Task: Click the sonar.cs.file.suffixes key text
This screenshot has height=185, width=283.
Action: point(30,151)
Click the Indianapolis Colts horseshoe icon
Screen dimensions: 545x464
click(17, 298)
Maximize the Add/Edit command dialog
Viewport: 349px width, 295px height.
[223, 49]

§ §

■ **TASK OBJECTIVE**:
Copy word for word the lines of the records from the line with "Click the Indianapolis Colts horseshoe icon" up to and including the last line of the records.

■ **SOLUTION TO THIS PROBLEM**:
Click the Indianapolis Colts horseshoe icon
Screen dimensions: 545x464
click(17, 298)
Maximize the Add/Edit command dialog
Viewport: 349px width, 295px height.
[223, 49]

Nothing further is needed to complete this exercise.